* **SOURCE PASSAGE**
--*--
WESLEY COLLEGE, Plaintiff,
v.
Leslie PITTS, Bettina Ferguson, and Keith Hudson, Defendants
No. CIV. A. 95–536 MMS
United States District Court, D. Delaware
August 11, 1997

Counsel

Charlene D. Davis, Esq., and Daniel P. Bennett, Esq., of Bayard, Handelman and Murdoch, P.A., Wilmington, Delaware; Of Counsel: Charles P. Roberts III, Esq., of Haynsworth, Baldwin, Johnson and Greaves, P.A., Greensboro, North Carolina; attorneys for plaintiff.
Frederick L. Cottrell, Esq., and Luke E. Dembosky, Esq., of Richards, Layton & Finger, Wilmington, Delaware; Of Counsel: Jeffrey Grossman, Esq., and Stuart Race, Esq., of Fine and Staud, Philadelphia, Pennsylvania; attorneys for defendant Pitts.
Bettina Ferguson, Esq., of Dover, Delaware; defendant pro se.
--*--
* **REQUIRED TASK A**
Lay out every line of the records, from the one containing "Describe the element at coordinates (443, 93)" down to the one containing "What do you see at coordinates (150, 359)", as a Markdown table with the columns "Row" and "Line," skipping any blank lines.

Items listed in a dataset:
--*--
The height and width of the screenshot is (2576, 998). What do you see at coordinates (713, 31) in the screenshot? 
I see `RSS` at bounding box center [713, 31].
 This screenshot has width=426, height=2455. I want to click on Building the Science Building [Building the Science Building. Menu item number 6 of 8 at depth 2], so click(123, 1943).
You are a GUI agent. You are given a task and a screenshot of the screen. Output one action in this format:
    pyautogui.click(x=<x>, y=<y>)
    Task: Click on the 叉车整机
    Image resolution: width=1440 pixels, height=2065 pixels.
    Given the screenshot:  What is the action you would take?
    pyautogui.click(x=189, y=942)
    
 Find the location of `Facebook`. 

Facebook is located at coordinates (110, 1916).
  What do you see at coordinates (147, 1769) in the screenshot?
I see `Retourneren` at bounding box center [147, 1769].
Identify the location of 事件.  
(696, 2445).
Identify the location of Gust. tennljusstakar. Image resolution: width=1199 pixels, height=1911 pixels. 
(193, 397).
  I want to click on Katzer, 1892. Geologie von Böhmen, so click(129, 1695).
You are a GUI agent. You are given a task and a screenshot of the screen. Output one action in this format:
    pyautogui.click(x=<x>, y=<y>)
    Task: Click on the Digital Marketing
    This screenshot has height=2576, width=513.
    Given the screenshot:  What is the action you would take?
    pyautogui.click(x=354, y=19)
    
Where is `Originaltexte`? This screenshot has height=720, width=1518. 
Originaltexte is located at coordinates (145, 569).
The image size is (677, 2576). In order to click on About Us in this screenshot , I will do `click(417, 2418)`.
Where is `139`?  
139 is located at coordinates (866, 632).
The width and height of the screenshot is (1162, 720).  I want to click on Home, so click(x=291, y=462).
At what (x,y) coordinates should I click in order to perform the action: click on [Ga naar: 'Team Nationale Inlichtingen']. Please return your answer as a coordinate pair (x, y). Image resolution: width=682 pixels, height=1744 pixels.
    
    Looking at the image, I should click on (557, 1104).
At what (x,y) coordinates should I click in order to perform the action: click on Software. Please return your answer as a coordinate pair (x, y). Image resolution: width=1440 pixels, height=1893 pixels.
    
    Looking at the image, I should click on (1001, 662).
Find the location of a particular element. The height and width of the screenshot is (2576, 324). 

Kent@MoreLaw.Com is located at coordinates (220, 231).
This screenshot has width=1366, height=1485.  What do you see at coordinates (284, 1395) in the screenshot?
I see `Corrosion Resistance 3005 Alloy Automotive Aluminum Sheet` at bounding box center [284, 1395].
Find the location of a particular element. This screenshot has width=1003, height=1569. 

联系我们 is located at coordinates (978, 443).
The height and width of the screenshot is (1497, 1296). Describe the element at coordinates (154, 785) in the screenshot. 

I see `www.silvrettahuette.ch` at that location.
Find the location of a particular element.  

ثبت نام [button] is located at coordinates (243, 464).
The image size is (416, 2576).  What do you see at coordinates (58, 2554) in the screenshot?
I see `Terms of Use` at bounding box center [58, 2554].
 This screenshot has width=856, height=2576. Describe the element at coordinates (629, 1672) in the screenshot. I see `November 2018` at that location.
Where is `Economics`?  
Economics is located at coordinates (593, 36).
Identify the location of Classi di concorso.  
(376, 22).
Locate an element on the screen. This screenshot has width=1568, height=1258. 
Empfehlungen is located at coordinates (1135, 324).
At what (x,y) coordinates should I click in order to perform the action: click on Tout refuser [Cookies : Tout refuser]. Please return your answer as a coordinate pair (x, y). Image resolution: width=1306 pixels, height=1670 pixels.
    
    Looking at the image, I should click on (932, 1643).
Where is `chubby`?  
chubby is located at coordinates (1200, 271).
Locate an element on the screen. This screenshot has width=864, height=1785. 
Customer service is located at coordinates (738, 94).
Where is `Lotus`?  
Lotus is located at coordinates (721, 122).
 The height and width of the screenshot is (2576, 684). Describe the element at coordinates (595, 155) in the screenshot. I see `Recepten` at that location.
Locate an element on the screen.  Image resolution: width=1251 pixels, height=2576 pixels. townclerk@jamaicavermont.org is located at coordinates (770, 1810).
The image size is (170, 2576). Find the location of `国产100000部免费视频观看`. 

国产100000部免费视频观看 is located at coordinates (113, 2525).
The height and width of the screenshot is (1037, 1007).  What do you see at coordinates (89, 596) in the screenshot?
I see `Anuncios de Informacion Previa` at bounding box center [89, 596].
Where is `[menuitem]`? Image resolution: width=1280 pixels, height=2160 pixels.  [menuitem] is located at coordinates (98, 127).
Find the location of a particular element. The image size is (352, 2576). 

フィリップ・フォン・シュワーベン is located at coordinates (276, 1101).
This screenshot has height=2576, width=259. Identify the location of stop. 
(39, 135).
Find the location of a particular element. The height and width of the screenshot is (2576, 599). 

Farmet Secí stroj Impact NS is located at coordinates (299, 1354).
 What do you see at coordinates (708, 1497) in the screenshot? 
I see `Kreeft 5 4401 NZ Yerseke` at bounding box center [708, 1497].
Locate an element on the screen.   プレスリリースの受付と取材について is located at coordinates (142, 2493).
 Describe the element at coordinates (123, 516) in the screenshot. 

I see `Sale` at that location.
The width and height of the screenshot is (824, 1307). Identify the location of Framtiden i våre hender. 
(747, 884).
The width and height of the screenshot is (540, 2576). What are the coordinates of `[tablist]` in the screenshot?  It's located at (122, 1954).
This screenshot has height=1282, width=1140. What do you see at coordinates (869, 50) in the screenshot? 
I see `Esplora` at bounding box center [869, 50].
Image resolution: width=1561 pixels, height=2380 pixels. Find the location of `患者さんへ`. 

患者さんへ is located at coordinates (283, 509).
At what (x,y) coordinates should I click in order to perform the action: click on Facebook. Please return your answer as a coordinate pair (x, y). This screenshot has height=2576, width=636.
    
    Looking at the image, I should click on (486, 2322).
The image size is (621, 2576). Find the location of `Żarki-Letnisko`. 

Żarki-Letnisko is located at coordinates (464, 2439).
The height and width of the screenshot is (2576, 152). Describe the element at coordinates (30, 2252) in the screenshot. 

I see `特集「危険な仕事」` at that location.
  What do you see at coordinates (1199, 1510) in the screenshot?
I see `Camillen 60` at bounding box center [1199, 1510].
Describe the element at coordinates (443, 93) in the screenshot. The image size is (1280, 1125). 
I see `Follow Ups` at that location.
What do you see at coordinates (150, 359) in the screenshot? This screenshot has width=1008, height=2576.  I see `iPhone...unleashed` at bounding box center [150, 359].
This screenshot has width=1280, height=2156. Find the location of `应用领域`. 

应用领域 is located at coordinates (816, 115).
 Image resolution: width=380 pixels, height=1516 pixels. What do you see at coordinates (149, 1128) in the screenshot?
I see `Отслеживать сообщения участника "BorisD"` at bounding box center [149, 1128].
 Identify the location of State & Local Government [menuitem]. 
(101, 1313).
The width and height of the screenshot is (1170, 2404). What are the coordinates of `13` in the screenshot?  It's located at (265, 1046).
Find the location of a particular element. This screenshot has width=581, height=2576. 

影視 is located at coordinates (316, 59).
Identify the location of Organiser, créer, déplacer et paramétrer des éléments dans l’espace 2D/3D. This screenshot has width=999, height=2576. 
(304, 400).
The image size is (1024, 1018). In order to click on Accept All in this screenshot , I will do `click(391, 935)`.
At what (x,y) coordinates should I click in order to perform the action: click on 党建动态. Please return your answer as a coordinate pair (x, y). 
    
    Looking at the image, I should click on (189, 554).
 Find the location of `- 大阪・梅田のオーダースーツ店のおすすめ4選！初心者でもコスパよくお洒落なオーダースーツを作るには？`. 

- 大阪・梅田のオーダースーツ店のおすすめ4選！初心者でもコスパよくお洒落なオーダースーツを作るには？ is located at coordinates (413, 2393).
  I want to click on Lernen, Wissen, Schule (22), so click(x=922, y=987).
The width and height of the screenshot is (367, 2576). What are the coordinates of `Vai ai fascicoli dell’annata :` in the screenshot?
--*--
* **REQUIRED TASK B**
Rewrite everything in the court case caption from "Leslie PITTS, Bettina" down to "for defendant Pitts.", swapping "attorneys" for "lawyers".

* **FULL SOLUTION A**
| Row | Line |
|---|---|
| 1 | Describe the element at coordinates (443, 93) in the screenshot. The image size is (1280, 1125).  |
| 2 | I see `Follow Ups` at that location. |
| 3 | What do you see at coordinates (150, 359) in the screenshot? This screenshot has width=1008, height=2576.  I see `iPhone...unleashed` at bounding box center [150, 359]. |

* **FULL SOLUTION B**
Leslie PITTS, Bettina Ferguson, and Keith Hudson, Defendants
No. CIV. A. 95–536 MMS
United States District Court, D. Delaware
August 11, 1997

Counsel

Charlene D. Davis, Esq., and Daniel P. Bennett, Esq., of Bayard, Handelman and Murdoch, P.A., Wilmington, Delaware; Of Counsel: Charles P. Roberts III, Esq., of Haynsworth, Baldwin, Johnson and Greaves, P.A., Greensboro, North Carolina; lawyers for plaintiff.
Frederick L. Cottrell, Esq., and Luke E. Dembosky, Esq., of Richards, Layton & Finger, Wilmington, Delaware; Of Counsel: Jeffrey Grossman, Esq., and Stuart Race, Esq., of Fine and Staud, Philadelphia, Pennsylvania; lawyers for defendant Pitts.